Die Münchner Amtsrichterin Andrea Krombholz hat am 12. August drei „identitäre“ Naziburschen zu skandalös niedrigen Strafen verurteilt (813 Ds 112 Js 161678/23). Zwei weitere aktive Naziburschen wurden wegen des gleichen Vorfalls gesondert strafverfolgt: Hendrik Hebestreit von der „Burschenschaft Danubia München“ und Simon Thiele von der „Alten Breslauer Burschenschaft der Raczeks zu Bonn“. Beide „Burschenschaften“ sind – wie alle anderen in diesem Text – Mitglied im Nazidachverband „Deutsche Burschenschaft“.

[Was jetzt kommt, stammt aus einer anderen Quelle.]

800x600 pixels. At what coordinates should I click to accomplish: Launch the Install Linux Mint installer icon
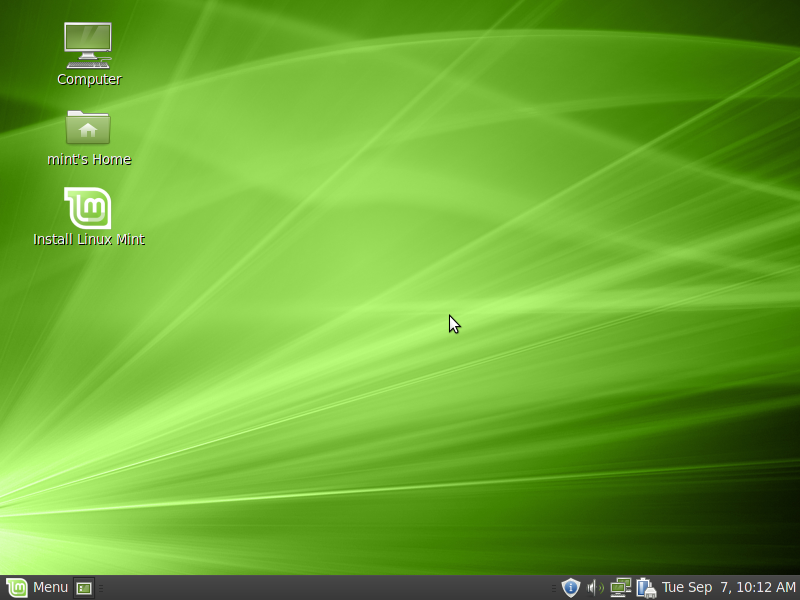coord(88,207)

Am 25. März 2023 hatten AbtreibungsgegnerInnen zum dritten „Marsch für das Leben“ nach München mobilisiert und rund 4.000 radikale Rechte kamen. Vor dem Aufmarsch der Christenfundis hatten die „Christdemokraten für das Leben“ aus CDU und CSU zu einem „Frühschoppen“ im Hansa Haus in der Nähe des Königsplatzes geladen. Darunter waren die fünf Nazis, von denen drei nun in München vor Gericht standen. Auf der Veranda wurde ein Gruppenfoto von ihnen mit „White Power“-Gesten aufgenommen.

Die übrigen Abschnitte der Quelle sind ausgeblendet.